══ Page extract ══
Crawler | Notion

# SYS2: Single machine web crawler
Question Owners: Hossein Falaki, Nick Lanham

**Warning**: This question has leaked and is being phased out: <https://leetcode.com/problems/web-crawler-multithreaded/>

## Overview

* This question tests candidate’s system knowledge in areas of:
  * Multithreading and synchronization
  * Network and disk I/O
* Candidates usually need the full hour to answer this question. You
  should not spend much time on anything other than the question.
* The question has multiple stages:
  * [Mandatory] Single threaded crawling algorithm (BFS or DFS), 5-15 minutes
  * [Mandatory] Concurrent version
  * [Optional] Followups for intermediate, senior, advanced candidates (e.g. error handling)
* Notes for new-grads and/or junior candidates
  * The initial graph algorithm is not the focus of the problem and should be completed within 15
    minutes. Do not hesitate to give hints after 10 minutes.
  * These candidates will often have limited exposure to threading. It's okay to give them lots of
    hints and help them arrive at a sensible threading API (see API section below).
  * We do expect them to at least realize they need to do some amount of concurrency to produce code
    that is reasonably performant.
  * This question can be entirely solved only knowing concurrency locks (and some notion of worker threads).
* This is a question in which candidates can sometimes get really *stuck*. If you've burned about
  half of the interview time and feel the candidate is spinning their wheels and/or simply can't
  get on track for a good solution, we encourage you to tell them to scrap what they've done and
  start from a clean slate, likely giving them the threading API below.
* We have found that Google and Amazon ask this question from their candidates.
  * It is suggested to verify at the beginning if the candidate had seen or done this problem before. However, note that we have our special flavor of the question.
* Ask the candidate to write code (or pseudocode) so that you can point to specific lines and ask the follow-up questions.
* If they choose Python, you can provide a simple hypothetical abstraction for threads and thread pools.
* The solution provided here is just one example of a correct answer. There can be multiple ways of implementing the answer.
═══
══ Data ══
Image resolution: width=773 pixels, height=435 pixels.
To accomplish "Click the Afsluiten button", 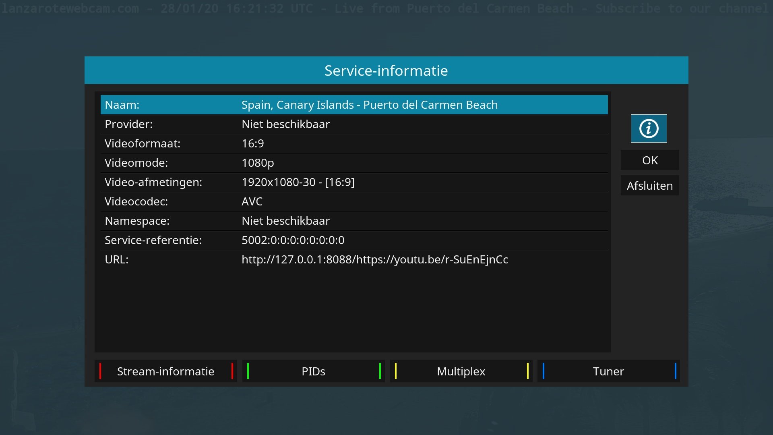I will tap(649, 186).
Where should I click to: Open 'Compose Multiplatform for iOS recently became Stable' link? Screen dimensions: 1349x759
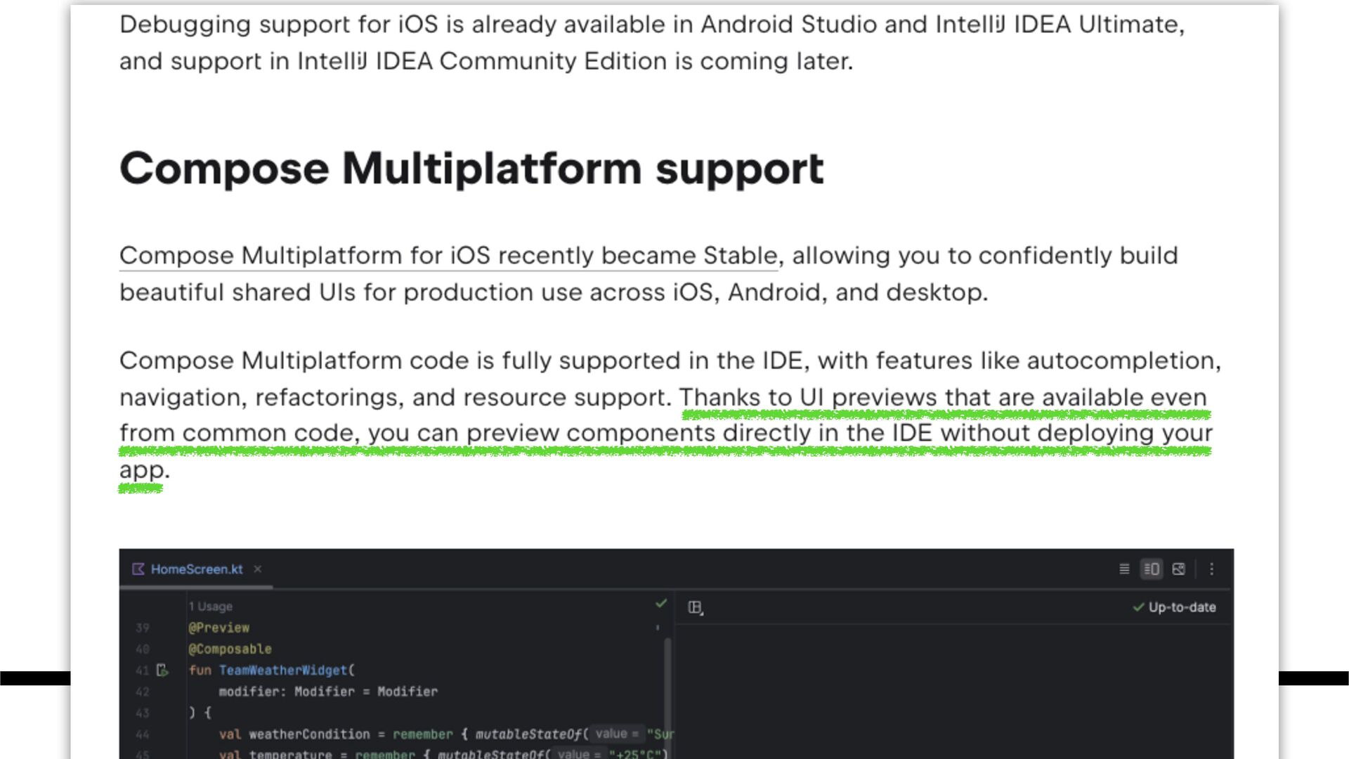tap(448, 256)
═══
## Directions
Please continue the interview guide for the single-machine web crawler question from where it stops.

## Exercise answer
## Notes on setup
There are some useful things to emphasize at the start of this question to keep candidates on
track. You should say the following things in one way or another:
* The algorithm for this question isn't hard. We're not looking at what algorithm you come up with,
  but rather how you design a system, think about it's components and how they hang together, think
  about debugging, performance, etc.
* We're running on a single big machine.
  * No need for a distributed crawler.
  * Avoid saying "multi-core" straight away. In the second phase, if they are
    struggling to realize that the solution should be multi-threaded, mention that.
* Remind them again to write pseudo-code, but emphasize that it's just so we can be explicit about
  the order things happen in, not so we can nit-pick on syntax, or anything of that nature.
* For remote interviews that use Coderpad, you can ask them to set the language to 'text' so that
  it's absolutely clear that this is pseudocode. Alternatively, you may give them the option to
  choose a language that will highlight their particular style of pseudocode well, but emphasize
  that it doesn't need to be compilable code.
* Feel free to use any standard library functions/object/structures/abstractions from any programming
  language, even if it is not the language that they chose to use for pseudocode.

## Question
You are given a single URL `start_url` and depth value, `K`. Write a program that downloads all the
web pages at `start_url` and the pages it points to up to `K` levels.
The result is a directory with all the content written into it (as files or sub-directories).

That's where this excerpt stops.